Agent Operating Systems (AOS): Integrating Agentic Control Planes into, and Beyond, Traditional Operating Systems

Traditional operating systems were designed around deterministic programs, explicit control flow, and human initiated workflows. Their core abstractions processes, threads, system calls, files, and permissions assume bounded behavior and predictable interaction patterns. Agentic AI systems introduce a different execution model: long-lived, goal-directed entities that reason probabilistically, invoke tools dynamically, and adapt behavior based on feedback. While agents can be implemented as user-space applications today, their execution characteristics stress OS boundaries in scheduling, memory and state management, security, observability, and governance.
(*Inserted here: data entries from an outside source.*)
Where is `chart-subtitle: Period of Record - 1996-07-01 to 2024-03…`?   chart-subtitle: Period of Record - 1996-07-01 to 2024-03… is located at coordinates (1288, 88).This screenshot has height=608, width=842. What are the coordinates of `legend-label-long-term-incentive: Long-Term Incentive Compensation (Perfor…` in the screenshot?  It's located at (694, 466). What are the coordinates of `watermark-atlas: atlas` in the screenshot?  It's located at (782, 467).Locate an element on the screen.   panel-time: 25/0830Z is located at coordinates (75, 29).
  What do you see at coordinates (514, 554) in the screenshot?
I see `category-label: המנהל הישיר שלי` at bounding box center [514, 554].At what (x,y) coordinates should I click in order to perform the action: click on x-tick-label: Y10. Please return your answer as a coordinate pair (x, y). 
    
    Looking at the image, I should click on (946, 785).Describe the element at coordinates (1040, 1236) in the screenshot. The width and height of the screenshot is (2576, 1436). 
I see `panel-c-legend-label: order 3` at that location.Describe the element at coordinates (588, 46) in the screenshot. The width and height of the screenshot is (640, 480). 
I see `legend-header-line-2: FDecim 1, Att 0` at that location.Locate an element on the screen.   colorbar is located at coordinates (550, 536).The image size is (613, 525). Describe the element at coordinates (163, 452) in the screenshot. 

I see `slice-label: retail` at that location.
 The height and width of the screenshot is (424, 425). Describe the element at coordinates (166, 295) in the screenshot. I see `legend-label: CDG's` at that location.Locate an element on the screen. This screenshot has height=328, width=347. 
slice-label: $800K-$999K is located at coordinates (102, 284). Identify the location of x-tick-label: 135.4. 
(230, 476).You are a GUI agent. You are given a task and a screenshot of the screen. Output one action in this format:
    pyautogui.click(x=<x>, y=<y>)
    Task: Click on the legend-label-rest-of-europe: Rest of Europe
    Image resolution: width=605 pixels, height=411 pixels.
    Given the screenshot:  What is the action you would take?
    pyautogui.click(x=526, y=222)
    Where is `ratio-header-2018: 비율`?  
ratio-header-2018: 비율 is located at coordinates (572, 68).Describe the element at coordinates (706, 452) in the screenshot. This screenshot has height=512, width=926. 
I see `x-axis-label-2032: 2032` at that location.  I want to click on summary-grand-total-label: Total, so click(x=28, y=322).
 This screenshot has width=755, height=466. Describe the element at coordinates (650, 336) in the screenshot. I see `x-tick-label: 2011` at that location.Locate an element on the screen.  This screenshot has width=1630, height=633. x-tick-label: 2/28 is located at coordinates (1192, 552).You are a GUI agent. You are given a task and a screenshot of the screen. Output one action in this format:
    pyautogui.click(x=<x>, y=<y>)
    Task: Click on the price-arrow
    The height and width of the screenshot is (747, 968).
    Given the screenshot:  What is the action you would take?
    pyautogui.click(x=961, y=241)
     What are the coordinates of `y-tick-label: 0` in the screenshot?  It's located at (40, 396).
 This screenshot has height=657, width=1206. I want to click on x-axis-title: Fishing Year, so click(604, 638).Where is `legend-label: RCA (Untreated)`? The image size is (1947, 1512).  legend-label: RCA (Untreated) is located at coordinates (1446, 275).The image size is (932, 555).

This paper introduces the concept of an Agent Operating System (AOS), a systems architecture that integrates an agentic control plane into existing operating systems or, in some models, subsumes selected OS responsibilities over time. We provide a precise definition of an AOS, explicit assumptions and non-goals, and a structured decomposition of AOS responsibilities into schedulers, context and memory management, tool and capability registries, policy and trust enforcement, and observability and audit. We analyze limitations of classical OS abstractions for agent workloads, propose integration models from user-space runtimes to distributed control planes, and map AOS concepts onto Linux and Windows primitives. We present security and safety implications, including agent specific threat models, and define evaluation criteria that emphasize deterministic enforcement, auditability, and operator comprehensibility. The objective is not to replace operating systems wholesale, but to establish a rigorous systems foundation for agentic computation that remains controllable, accountable, and secure at scale.